(Bloomberg) --

Twenty-two years ago, Chelsea Sexton was laid off from one of her first jobs: General Motors had tasked her and a small group of 20-somethings to help bring the first modern electric vehicle, the EV1, to market.

When GM killed the electric car, it jump-started Sexton’s career of activism. She featured in the famous documentary chronicling the EV1’s demise, then consulted on its more upbeat sequel. She consulted automakers and utilities on going electric, co-founded the consumer advocacy organization Plug In America and advised a venture capital firm to place an early bet on a little company called Tesla.

Today, Sexton has a big job helping dole out billions of dollars worth of US Energy Department loans to companies driving the next phase of the transition to sustainable transportation.
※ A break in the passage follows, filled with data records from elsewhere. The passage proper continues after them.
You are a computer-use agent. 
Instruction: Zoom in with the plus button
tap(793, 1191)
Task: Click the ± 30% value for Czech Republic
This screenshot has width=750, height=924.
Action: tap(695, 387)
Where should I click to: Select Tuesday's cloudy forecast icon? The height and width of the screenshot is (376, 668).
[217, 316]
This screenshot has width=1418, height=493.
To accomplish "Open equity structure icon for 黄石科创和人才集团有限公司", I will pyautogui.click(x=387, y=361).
She spoke with authority alongside CEOs and senior policymakers at the BNEF Summit in San Francisco this week about just how much impetus there is now for America’s electric vehicle industry to succeed.

“I’ve been watching things grow incrementally for a very long time,” Sexton said onstage Monday. “The momentum pickup in the last year has been really surprising, as well as the sudden focus on supply chain, and specifically the domestic supply chain. The number of folks talking about JVs and onshoring is very different than even just a couple of years ago.”
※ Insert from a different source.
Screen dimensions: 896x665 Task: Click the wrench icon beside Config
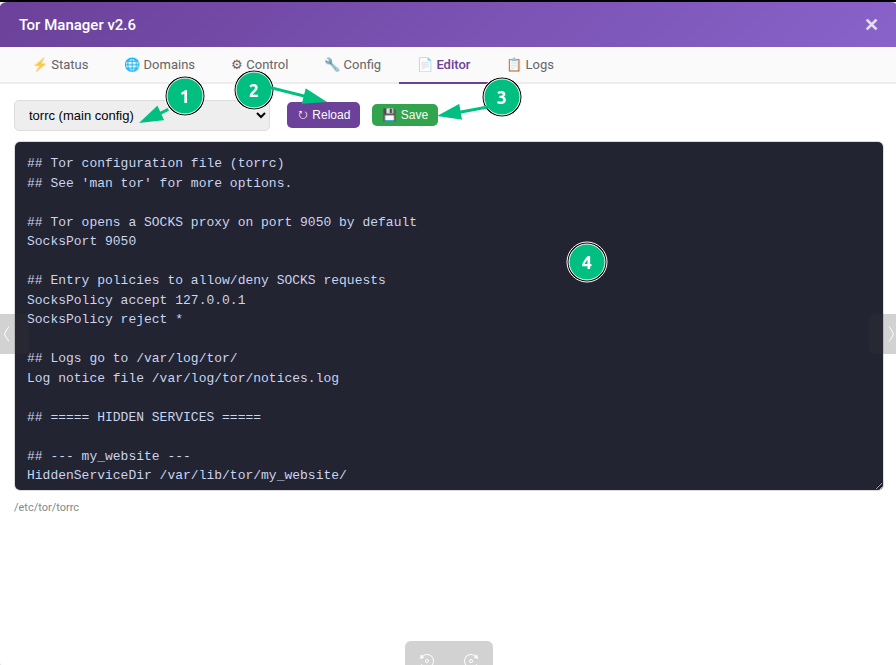[331, 65]
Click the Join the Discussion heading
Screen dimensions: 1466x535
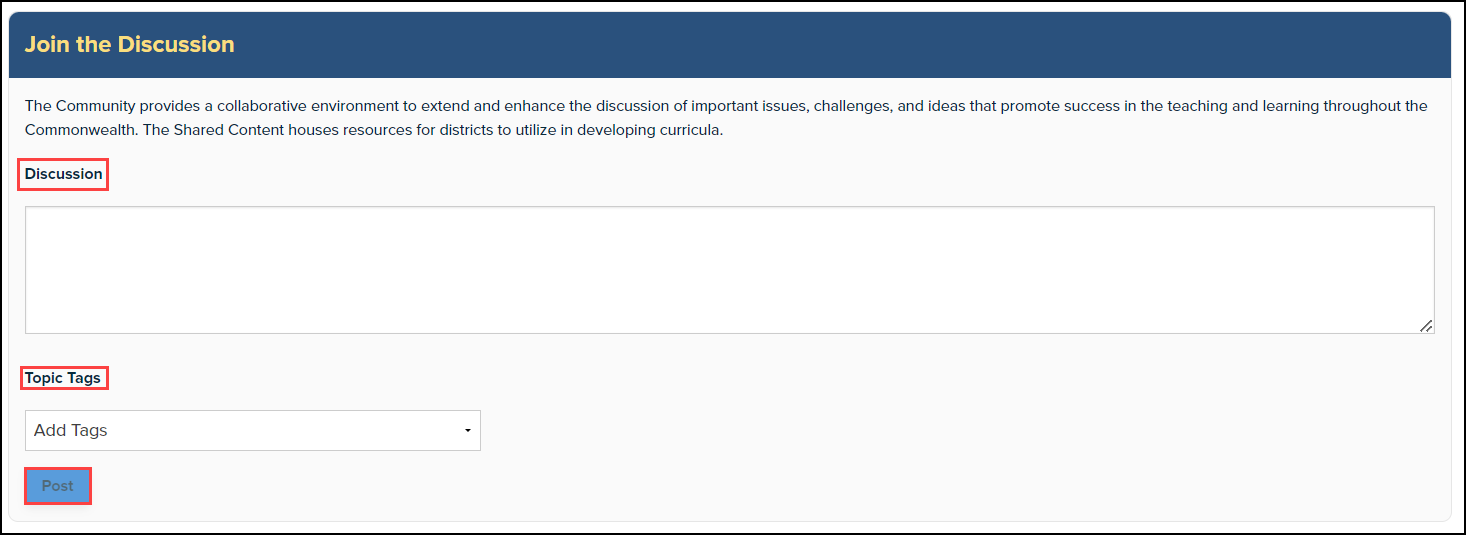pyautogui.click(x=129, y=45)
The DOE’s loan office is remembered for money issued to automakers including Ford, Nissan and Tesla during the Obama administration. The amounts involved then were chump change compared to the $370 billion in investments the US will make in energy and climate programs over the next decade under the Inflation Reduction Act.

Included within that is about $11.7 billion for the DOE’s Loans Program Office, which hadn’t cut a check through the Advanced Technology Vehicles Manufacturing Loan Program since 2011. In June, DOE announced its first such loan in more than a decade, sending $102.1 million to Syrah Technologies, the first battery-grade natural graphite active anode material supplier in the US.

“We are very quickly finding that a program that was once known for making cars is actually more of a component and supply chain program now,” Sexton said.

Of course, the work DOE is doing is just one corner of what will be a broad and immensely challenging effort to actually execute what the IRA set out to do: confront what is an existential climate crisis in a way that creates US jobs and economic opportunities.

It won’t be easy. Mary Nichols, the former chair of California’s powerful Air Resources Board, spoke during the same panel as Sexton about the “dirty, ugly business” of  mining metals for electric-vehicle batteries, and the “even dirtier, uglier business” of refining those materials, noting that such projects often are gummed up by community opposition and drawn-out permitting processes.

She’s also concerned about the extent to which electric cars are becoming part of the US culture wars. If one of former President Donald Trump’s stump speeches this weekend was any guide, Republicans see it in their political interest to rail against real or imagined attempts to mandate gas stoves and cars.

Encouragingly, progress is being made off the campaign trail and conference circuit — including by the very company that made the regrettable decision to pull the plug on an EV two decades ago.

On Tuesday, GM announced what it billed as the biggest-ever investment by an automaker to produce battery raw materials, putting $650 million into developing the US’s largest lithium deposit.

America still has quite a ways to go in its electric journey, but it’s come a long way since Sexton was without work.